▸ WHAT THIS TASK INVOLVES: Using the string "width" as the key, pull each matching line out of the records below.

▸ SOURCE DATA:
______

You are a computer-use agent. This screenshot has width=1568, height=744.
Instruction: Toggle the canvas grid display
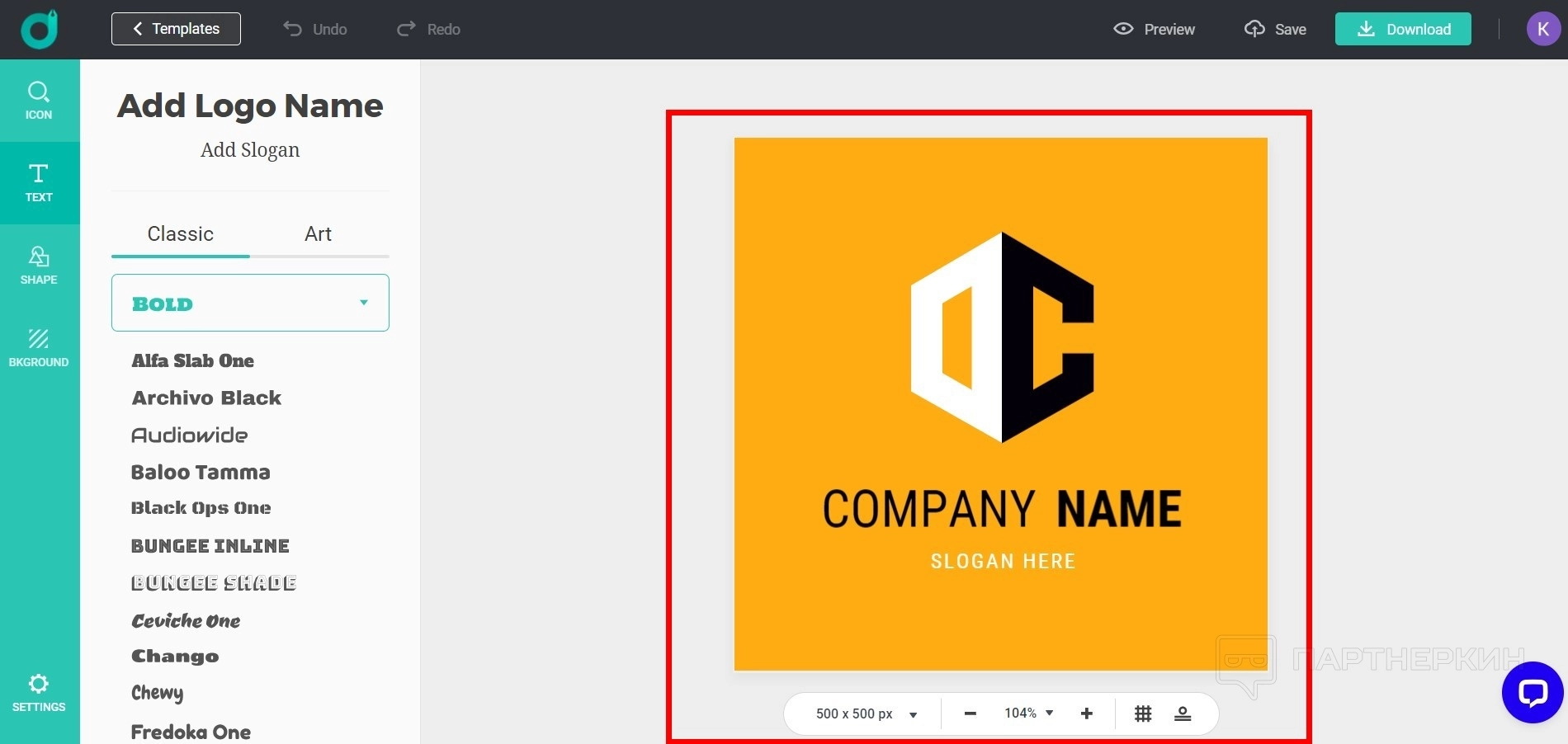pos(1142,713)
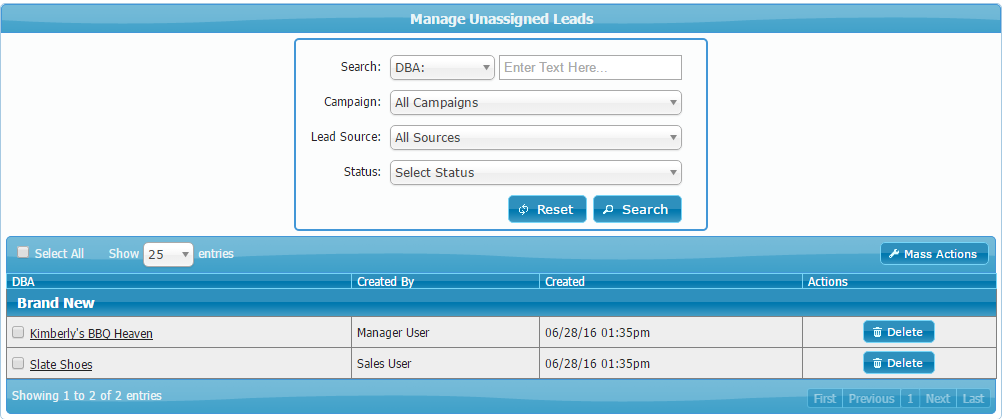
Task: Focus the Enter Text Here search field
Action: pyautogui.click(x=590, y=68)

______

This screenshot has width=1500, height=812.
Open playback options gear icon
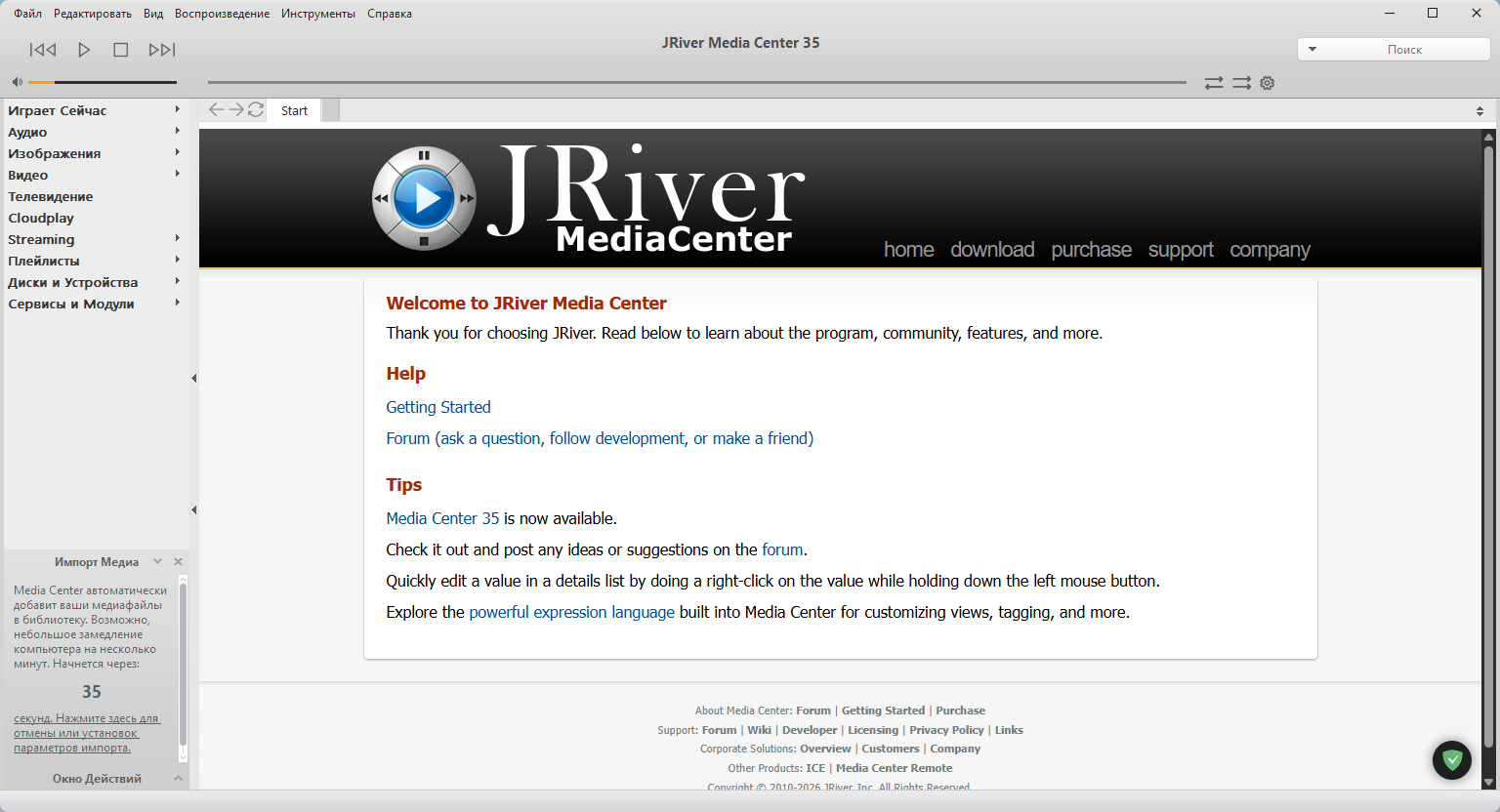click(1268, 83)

______

▸ RESPONSE TO THIS TASK:
You are a computer-use agent. This screenshot has width=1568, height=744.
This screenshot has width=1500, height=812.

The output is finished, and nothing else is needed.